Records in a dataset
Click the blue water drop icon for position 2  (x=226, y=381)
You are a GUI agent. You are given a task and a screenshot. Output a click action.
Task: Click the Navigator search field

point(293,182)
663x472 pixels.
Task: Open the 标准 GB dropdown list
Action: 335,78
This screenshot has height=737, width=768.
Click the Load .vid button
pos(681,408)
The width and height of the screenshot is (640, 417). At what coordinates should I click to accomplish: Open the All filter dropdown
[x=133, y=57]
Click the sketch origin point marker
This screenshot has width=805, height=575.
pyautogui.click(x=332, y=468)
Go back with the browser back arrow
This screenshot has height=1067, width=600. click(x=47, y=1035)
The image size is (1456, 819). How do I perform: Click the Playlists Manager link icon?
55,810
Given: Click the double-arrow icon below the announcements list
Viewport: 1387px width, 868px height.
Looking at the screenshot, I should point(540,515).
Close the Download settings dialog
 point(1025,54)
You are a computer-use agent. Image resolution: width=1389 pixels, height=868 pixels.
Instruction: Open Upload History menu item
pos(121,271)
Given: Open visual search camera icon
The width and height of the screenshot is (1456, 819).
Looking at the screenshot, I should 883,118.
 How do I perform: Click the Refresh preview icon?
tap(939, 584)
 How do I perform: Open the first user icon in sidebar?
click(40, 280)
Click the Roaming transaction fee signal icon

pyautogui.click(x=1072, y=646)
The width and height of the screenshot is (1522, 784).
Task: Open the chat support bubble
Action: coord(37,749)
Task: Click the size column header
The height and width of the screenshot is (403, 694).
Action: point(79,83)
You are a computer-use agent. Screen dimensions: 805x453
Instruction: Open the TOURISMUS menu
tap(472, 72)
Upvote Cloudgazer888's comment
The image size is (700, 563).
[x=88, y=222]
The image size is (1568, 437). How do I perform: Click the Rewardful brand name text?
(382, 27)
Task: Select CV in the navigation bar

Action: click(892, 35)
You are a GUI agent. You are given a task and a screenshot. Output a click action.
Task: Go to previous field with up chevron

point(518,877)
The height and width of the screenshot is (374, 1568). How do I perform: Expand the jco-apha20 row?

= Short exercise =
Can you copy out every one of these records word for word, without changing anything?

= Answer in full =
Click the blue water drop icon for position 2  (x=226, y=381)
You are a GUI agent. You are given a task and a screenshot. Output a click action.
Task: Click the Navigator search field

point(293,182)
663x472 pixels.
Task: Open the 标准 GB dropdown list
Action: 335,78
This screenshot has height=737, width=768.
Click the Load .vid button
pos(681,408)
The width and height of the screenshot is (640, 417). At what coordinates should I click to accomplish: Open the All filter dropdown
[x=133, y=57]
Click the sketch origin point marker
This screenshot has width=805, height=575.
pyautogui.click(x=332, y=468)
Go back with the browser back arrow
This screenshot has height=1067, width=600. click(x=47, y=1035)
The image size is (1456, 819). How do I perform: Click the Playlists Manager link icon?
55,810
Given: Click the double-arrow icon below the announcements list
Viewport: 1387px width, 868px height.
Looking at the screenshot, I should point(540,515).
Close the Download settings dialog
 point(1025,54)
You are a computer-use agent. Image resolution: width=1389 pixels, height=868 pixels.
Instruction: Open Upload History menu item
pos(121,271)
Given: Open visual search camera icon
The width and height of the screenshot is (1456, 819).
Looking at the screenshot, I should 883,118.
 How do I perform: Click the Refresh preview icon?
tap(939, 584)
 How do I perform: Open the first user icon in sidebar?
click(40, 280)
Click the Roaming transaction fee signal icon

pyautogui.click(x=1072, y=646)
The width and height of the screenshot is (1522, 784).
Task: Open the chat support bubble
Action: coord(37,749)
Task: Click the size column header
The height and width of the screenshot is (403, 694).
Action: point(79,83)
You are a computer-use agent. Screen dimensions: 805x453
Instruction: Open the TOURISMUS menu
tap(472, 72)
Upvote Cloudgazer888's comment
The image size is (700, 563).
[x=88, y=222]
The image size is (1568, 437). How do I perform: Click the Rewardful brand name text?
(382, 27)
Task: Select CV in the navigation bar

Action: click(892, 35)
You are a GUI agent. You are given a task and a screenshot. Output a click action.
Task: Go to previous field with up chevron

point(518,877)
The height and width of the screenshot is (374, 1568). How do I perform: Expand the jco-apha20 row?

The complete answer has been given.